Restava il religioso “clausura”, per fortuna laicizzato da Benedetto Croce. Ricordate? “Paolo Sarpi … riempiva le sue lettere di lamenti per la clausura cui era soggetta l’Italia”. L’ho cassato perché non ne coglieva lo spirito profondo.

Essendo bi-vaccinato e turbo compresso, certificato con un Pass che riporta la mitica croce bianca in campo rosso della Svizzera, posso intellettualmente farmi un baffo di costoro. In effetti, mettendomi in lockdown volontario li ho spiazzati: sono addirittura unico in Italia, un paio di mosse avanti alla Cabina di Regia.

Come primo atto del mio lockdown volontario ho affrontato il Pranzo di Natale. L’ho progettato nel rispetto delle linee guida della Cabina.

Primo. Saremo solo noi due, niente figli, nuore, nipoti. Saremmo stati in dieci, un rischio di focolaio trigenerazionale che non potevamo far correre alla Liguria.

Secondo. Nessun acquisto di cibo e di vini nei negozi locali, ormai gialli tendenti all’arancione, quindi nessun contatto fisico con la plebe.

Terzo. Niente tovaglia di Fiandra, ricettacolo di virus, ma un vecchio tagliere in legno di ulivo sul quale collocare i cibi contadini del menu.

Sono arrivati da Sedilo, un comunità di duemila persone in provincia di Oristano, fiere della loro sardità. Fra austere montagne e dolci colline, i pascoli sono biologici, OGM free, e Covid assente. Devo tutto al mio giovane amico Pierpaolo Melis che mi ha fatto conoscere i formaggi di Pes e i pomodorini di Deiana.

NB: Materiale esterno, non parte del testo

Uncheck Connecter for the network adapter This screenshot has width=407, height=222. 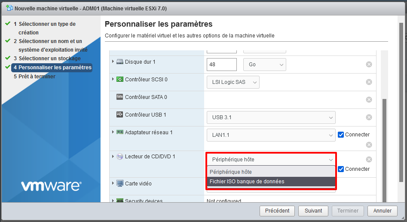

Il menu. Come amuse bouche qualche pomodorino nature e tocchi di salciccia fresca (il maiale, integro, è stato abbattuto una settimana fa). Poi uno spaghettino con pomodorini di Deiana e bottarga di Cabras. Quindi tre spicchi di pecorino di Pes: fresco-semi stagionato-stagionato, e come ancelle tre mieli, millefiori-eucalipto-cardo. Il cenone di Capodanno, che consumeremo alle 18 del 31 dicembre, sempre solo noi due, sarà identico. Una geniale ottimizzazione logistico-culinaria che il Generale di certo apprezzerà!

Una preghiera al Presidente e al Generale. Toglieteci solo di torno politici, virologi canterini, conduttori tv, tutti oscenamente ripetitivi. Buon Natale.